→ ASSIGNED TASK: Copy out every record that follows, word for word.

Excerpts from a dataset:
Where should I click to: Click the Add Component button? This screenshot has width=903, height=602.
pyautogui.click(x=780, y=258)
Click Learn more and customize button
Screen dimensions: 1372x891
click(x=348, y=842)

→ ANSWER FOR THIS EXERCISE:
Where should I click to: Click the Add Component button? This screenshot has width=903, height=602.
pyautogui.click(x=780, y=258)
Click Learn more and customize button
Screen dimensions: 1372x891
click(x=348, y=842)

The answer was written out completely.